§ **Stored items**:
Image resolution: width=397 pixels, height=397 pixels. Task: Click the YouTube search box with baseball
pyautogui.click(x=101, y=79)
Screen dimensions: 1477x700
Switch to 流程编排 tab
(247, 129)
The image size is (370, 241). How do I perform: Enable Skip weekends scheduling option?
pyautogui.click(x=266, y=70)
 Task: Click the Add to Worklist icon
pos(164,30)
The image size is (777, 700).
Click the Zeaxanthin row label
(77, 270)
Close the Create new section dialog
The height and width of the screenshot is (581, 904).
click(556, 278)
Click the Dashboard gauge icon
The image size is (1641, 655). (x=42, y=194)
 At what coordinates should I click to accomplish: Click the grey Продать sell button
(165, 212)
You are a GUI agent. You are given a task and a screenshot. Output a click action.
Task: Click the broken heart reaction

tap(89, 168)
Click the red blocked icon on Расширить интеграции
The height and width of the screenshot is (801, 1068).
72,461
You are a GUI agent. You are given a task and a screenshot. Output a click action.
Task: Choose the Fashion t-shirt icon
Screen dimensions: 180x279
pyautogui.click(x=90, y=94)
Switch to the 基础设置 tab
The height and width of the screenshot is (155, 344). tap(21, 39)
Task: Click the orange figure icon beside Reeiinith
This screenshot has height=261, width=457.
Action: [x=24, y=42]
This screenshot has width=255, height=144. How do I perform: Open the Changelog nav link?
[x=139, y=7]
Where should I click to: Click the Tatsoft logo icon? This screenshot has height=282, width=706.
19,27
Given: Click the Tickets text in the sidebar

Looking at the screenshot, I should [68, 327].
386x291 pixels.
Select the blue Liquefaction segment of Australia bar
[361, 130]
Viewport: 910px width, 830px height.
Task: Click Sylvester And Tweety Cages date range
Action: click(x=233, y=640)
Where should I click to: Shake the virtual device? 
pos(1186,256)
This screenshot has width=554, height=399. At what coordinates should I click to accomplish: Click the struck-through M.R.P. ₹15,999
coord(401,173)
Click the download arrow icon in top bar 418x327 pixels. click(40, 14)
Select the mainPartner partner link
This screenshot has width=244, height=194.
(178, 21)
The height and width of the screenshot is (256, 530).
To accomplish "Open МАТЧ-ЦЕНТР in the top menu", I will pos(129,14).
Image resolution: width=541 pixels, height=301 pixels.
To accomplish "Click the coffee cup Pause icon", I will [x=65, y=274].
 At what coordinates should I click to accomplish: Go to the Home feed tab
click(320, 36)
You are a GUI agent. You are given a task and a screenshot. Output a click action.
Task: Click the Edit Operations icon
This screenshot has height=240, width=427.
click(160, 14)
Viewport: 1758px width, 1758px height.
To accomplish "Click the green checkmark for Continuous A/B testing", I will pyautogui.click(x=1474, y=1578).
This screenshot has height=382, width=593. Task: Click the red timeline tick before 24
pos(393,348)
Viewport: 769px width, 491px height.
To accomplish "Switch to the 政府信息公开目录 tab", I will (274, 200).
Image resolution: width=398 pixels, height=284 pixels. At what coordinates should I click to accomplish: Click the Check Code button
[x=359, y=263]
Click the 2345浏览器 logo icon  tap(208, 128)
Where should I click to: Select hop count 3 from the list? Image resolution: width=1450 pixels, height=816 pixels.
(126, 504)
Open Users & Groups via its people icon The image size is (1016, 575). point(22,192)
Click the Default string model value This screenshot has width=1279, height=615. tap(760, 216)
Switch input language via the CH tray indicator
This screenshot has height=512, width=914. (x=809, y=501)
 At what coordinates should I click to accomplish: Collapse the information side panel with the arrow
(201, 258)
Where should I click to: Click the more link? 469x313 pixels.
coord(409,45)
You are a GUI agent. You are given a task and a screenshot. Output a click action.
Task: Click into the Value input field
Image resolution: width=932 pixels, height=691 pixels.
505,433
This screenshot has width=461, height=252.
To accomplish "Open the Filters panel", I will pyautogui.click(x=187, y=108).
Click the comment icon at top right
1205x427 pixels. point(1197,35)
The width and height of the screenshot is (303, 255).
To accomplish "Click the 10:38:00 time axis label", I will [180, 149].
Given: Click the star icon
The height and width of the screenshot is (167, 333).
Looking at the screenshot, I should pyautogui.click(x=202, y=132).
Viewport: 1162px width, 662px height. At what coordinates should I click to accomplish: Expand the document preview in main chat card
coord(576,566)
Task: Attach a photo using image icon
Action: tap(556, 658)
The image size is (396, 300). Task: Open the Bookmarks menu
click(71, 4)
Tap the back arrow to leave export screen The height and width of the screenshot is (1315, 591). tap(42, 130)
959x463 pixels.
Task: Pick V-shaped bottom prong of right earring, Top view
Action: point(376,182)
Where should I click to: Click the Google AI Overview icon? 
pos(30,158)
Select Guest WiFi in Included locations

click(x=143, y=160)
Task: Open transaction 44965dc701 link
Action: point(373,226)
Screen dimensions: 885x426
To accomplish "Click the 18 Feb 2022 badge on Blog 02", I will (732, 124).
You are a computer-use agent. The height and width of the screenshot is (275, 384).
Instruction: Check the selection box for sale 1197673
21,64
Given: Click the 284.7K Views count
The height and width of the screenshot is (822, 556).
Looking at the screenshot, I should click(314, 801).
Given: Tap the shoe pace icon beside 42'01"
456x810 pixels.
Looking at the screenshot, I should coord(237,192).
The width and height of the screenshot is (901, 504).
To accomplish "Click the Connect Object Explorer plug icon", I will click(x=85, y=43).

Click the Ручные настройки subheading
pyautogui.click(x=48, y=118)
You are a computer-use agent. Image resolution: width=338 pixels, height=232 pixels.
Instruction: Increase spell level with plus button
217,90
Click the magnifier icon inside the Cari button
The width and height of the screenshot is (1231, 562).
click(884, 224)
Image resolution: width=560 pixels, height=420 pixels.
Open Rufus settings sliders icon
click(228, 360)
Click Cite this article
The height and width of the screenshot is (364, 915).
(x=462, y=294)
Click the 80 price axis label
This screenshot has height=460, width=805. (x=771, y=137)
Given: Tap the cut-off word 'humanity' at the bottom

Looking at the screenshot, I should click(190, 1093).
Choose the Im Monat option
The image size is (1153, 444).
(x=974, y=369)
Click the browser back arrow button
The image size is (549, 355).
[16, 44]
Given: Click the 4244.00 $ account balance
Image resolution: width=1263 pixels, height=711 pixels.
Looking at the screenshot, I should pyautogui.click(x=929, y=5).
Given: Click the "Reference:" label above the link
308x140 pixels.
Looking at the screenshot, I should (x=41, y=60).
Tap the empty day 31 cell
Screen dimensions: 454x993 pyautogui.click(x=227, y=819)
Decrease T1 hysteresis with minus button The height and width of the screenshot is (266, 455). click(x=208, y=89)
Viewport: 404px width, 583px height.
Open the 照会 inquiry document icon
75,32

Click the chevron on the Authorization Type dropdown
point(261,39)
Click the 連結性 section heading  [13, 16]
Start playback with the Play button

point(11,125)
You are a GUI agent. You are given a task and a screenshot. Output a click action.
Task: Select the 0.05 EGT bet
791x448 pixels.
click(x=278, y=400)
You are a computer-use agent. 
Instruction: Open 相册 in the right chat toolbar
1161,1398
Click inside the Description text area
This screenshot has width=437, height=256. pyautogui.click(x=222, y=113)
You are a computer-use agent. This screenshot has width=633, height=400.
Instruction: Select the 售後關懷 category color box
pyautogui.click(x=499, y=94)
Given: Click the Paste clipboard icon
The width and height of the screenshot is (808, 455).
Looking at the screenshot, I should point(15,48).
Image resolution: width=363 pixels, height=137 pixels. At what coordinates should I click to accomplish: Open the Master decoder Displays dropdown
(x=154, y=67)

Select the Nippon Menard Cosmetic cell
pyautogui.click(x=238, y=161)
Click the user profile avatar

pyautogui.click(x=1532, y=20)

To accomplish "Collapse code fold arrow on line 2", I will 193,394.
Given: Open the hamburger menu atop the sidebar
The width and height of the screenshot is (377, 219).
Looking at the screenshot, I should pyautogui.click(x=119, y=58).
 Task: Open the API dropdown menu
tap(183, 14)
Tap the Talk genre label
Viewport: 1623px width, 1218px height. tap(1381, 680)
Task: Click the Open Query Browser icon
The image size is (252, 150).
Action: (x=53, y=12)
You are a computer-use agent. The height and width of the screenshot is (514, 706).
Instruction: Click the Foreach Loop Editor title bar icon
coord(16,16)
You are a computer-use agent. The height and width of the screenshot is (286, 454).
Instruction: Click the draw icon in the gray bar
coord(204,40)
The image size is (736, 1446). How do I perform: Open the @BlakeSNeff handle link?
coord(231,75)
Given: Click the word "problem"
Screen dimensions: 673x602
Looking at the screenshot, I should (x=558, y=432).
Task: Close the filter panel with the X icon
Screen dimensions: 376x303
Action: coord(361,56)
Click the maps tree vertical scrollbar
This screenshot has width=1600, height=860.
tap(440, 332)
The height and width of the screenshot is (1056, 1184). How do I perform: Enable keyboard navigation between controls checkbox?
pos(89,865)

§ **Work order**:
Wherever a line of the records above contains the string "will", copy that line out.

§ **Result below**:
To accomplish "Open МАТЧ-ЦЕНТР in the top menu", I will pos(129,14).
To accomplish "Click the coffee cup Pause icon", I will [x=65, y=274].
To accomplish "Click the green checkmark for Continuous A/B testing", I will pyautogui.click(x=1474, y=1578).
To accomplish "Switch to the 政府信息公开目录 tab", I will (274, 200).
To accomplish "Open the Filters panel", I will pyautogui.click(x=187, y=108).
To accomplish "Click the 10:38:00 time axis label", I will [180, 149].
To accomplish "Click the 18 Feb 2022 badge on Blog 02", I will (732, 124).
To accomplish "Click the Connect Object Explorer plug icon", I will click(x=85, y=43).
To accomplish "Collapse code fold arrow on line 2", I will 193,394.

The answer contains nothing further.